### TASK TO CARRY OUT
Every entry must be reproduced word for word.

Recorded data
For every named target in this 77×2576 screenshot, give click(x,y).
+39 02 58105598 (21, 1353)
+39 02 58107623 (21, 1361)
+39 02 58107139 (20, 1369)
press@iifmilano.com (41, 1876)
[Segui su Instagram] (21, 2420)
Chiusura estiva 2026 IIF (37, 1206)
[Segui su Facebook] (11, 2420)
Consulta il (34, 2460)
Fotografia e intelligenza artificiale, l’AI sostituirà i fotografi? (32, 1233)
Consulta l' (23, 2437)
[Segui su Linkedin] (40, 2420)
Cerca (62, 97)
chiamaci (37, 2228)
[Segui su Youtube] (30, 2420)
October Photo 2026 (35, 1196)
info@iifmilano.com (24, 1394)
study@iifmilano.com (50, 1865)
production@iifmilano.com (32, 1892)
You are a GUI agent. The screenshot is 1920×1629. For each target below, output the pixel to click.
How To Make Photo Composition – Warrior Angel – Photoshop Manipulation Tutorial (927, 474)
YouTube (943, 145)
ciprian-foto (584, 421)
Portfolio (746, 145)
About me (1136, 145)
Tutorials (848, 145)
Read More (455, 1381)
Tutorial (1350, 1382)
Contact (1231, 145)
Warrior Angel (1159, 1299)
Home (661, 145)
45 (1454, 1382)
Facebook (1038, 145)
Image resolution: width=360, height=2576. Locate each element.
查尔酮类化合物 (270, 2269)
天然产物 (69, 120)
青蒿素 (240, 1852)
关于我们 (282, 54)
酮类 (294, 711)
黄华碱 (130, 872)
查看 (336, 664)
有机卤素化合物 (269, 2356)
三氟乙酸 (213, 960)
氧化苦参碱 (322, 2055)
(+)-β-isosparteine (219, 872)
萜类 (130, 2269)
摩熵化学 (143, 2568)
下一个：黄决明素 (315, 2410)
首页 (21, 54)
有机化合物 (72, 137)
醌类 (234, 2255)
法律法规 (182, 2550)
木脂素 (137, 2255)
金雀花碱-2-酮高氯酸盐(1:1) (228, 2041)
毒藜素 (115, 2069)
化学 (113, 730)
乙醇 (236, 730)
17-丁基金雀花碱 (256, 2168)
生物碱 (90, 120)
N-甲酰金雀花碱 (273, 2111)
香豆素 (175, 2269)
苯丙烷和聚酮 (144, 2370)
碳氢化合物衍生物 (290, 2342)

### SOLUTION FOR THIS PROBLEM
For every named target in this 77×2576 screenshot, give click(x,y).
+39 02 58105598 (21, 1353)
+39 02 58107623 (21, 1361)
+39 02 58107139 (20, 1369)
press@iifmilano.com (41, 1876)
[Segui su Instagram] (21, 2420)
Chiusura estiva 2026 IIF (37, 1206)
[Segui su Facebook] (11, 2420)
Consulta il (34, 2460)
Fotografia e intelligenza artificiale, l’AI sostituirà i fotografi? (32, 1233)
Consulta l' (23, 2437)
[Segui su Linkedin] (40, 2420)
Cerca (62, 97)
chiamaci (37, 2228)
[Segui su Youtube] (30, 2420)
October Photo 2026 (35, 1196)
info@iifmilano.com (24, 1394)
study@iifmilano.com (50, 1865)
production@iifmilano.com (32, 1892)
You are a GUI agent. The screenshot is 1920×1629. For each target below, output the pixel to click.
How To Make Photo Composition – Warrior Angel – Photoshop Manipulation Tutorial (927, 474)
YouTube (943, 145)
ciprian-foto (584, 421)
Portfolio (746, 145)
About me (1136, 145)
Tutorials (848, 145)
Read More (455, 1381)
Tutorial (1350, 1382)
Contact (1231, 145)
Warrior Angel (1159, 1299)
Home (661, 145)
45 (1454, 1382)
Facebook (1038, 145)
Image resolution: width=360, height=2576. Locate each element.
查尔酮类化合物 (270, 2269)
天然产物 (69, 120)
青蒿素 (240, 1852)
关于我们 (282, 54)
酮类 (294, 711)
黄华碱 (130, 872)
查看 (336, 664)
有机卤素化合物 (269, 2356)
三氟乙酸 (213, 960)
氧化苦参碱 (322, 2055)
(+)-β-isosparteine (219, 872)
萜类 (130, 2269)
摩熵化学 (143, 2568)
下一个：黄决明素 (315, 2410)
首页 (21, 54)
有机化合物 (72, 137)
醌类 (234, 2255)
法律法规 (182, 2550)
木脂素 (137, 2255)
金雀花碱-2-酮高氯酸盐(1:1) (228, 2041)
毒藜素 (115, 2069)
化学 (113, 730)
乙醇 (236, 730)
17-丁基金雀花碱 (256, 2168)
生物碱 (90, 120)
N-甲酰金雀花碱 (273, 2111)
香豆素 (175, 2269)
苯丙烷和聚酮 (144, 2370)
碳氢化合物衍生物 (290, 2342)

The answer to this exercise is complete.